In Chicago, low-income, minority populations endure a large portion of the asthma-related disease burden, resulting in increased medical costs, missed days from school and work, and poor quality of life.
Addie Boone, a second-year medical student, received a Schweitzer Fellowship to develop a community service initiative that combats this issue.
“When patients come in with asthma, we give them prescriptions,” she said. “If we don’t look at outside determinants, then we are putting a band aid on the issue and not addressing the root cause.”
Over the next year, Boone plans to establish a medical-legal partnership between Northwestern University Feinberg School of Medicine, Northwestern University Law School’s Bluhm Legal Clinic, and the PCC Community Wellness Center in the Austin neighborhood of Chicago. The mission of the initiative is to encourage area landlords to address environmentally unsafe living conditions that exacerbate chronic health conditions such as asthma.
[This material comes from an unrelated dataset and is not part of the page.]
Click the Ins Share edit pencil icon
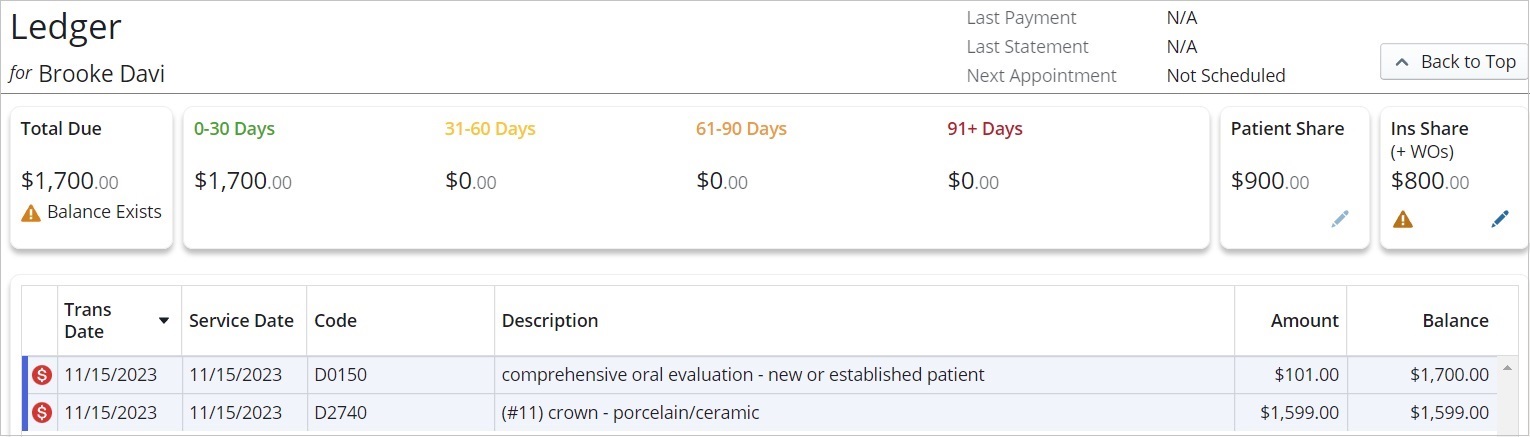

“Many vulnerable patients are forced to live with poorly-controlled asthma triggered by substandard living conditions such as leaks and pest infestations that are not resolved by their landlords,” said Boone. “The goal of this project is to assist them in forcing their landlords to adequately address living conditions in compliance with habitability laws to reduce the associated morbidities.”
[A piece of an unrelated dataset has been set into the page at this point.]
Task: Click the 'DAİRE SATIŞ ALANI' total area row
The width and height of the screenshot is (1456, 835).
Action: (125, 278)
Boone plans to have law students come to the PCC Community Wellness Center to give free counsel to patients with asthma. Her long-term goal is to have the partnership become an integrated resource in the community and to expand its services to offer counsel for other issues.
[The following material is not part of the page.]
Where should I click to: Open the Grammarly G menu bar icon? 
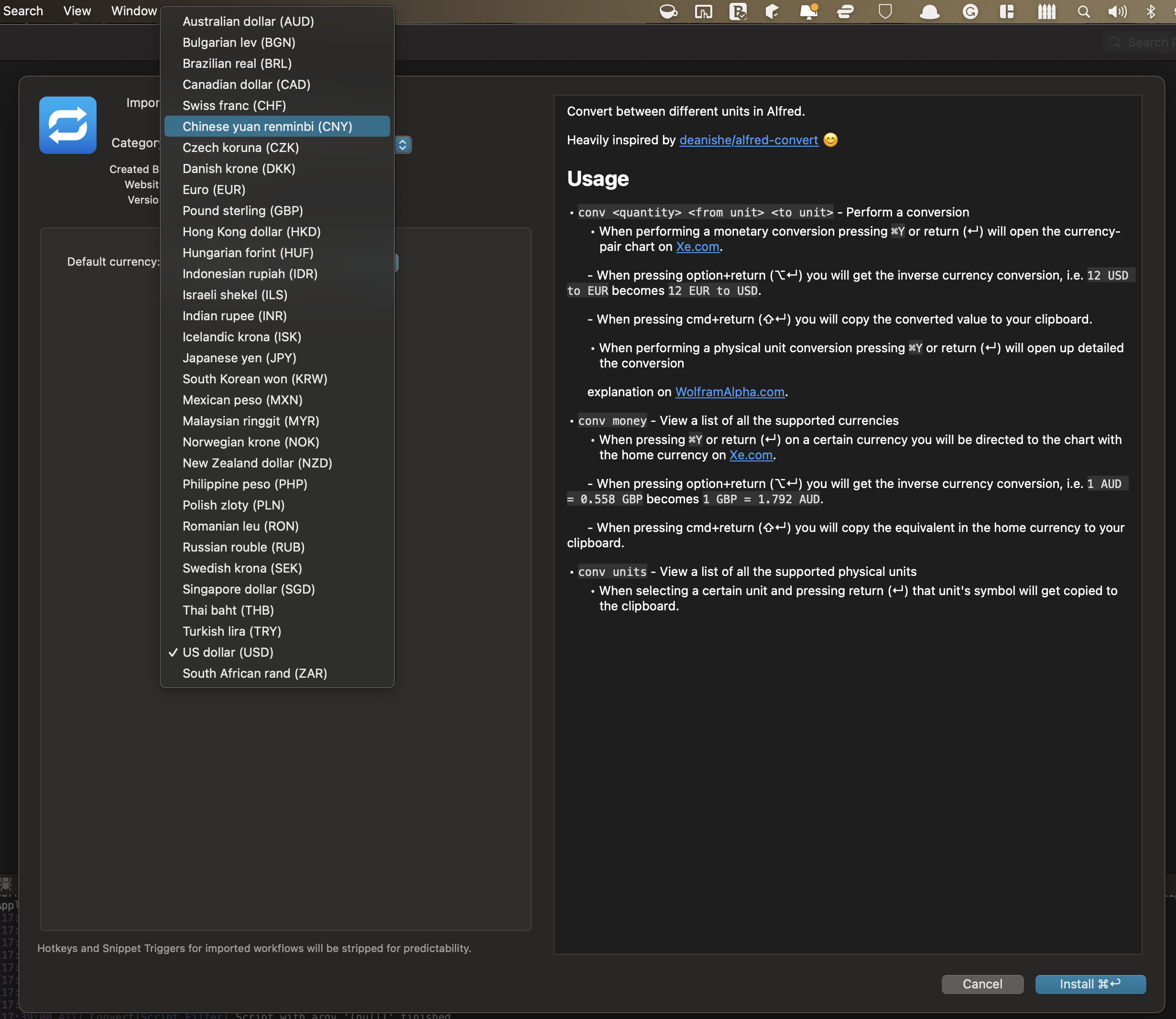tap(969, 12)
“I see this project as a chance to help bring more health equity to the community and is one small way I can pick away at the root cause of the increasing rates of asthma,” said Boone. “A majority of the underserved population doesn’t know how to get their landlords to abide by laws. By increasing access and availability of legal resources, the quality of life for patients will be improved.”
Named in honor of humanitarian and Nobel laureate Albert Schweitzer, MD, the Chicago Area Schweitzer Fellows Program encourages service-minded students to “make their lives their argument” by addressing health challenges faced by the underserved community.
“Dr. Schweitzer was a lot like me,” said Boone. “He was a returning medical student because he was drawn to medicine to serve others on the individual and population levels. His career resonated with me and I saw this fellowship as an opportunity to do a project where I can increase equity for underserved populations.”
Boone is one of 31 Schweitzer Fellows from 15 area universities and a wide variety of health professions and public service fields, including medicine, nursing, optometry, psychology, social work, law, and art therapy.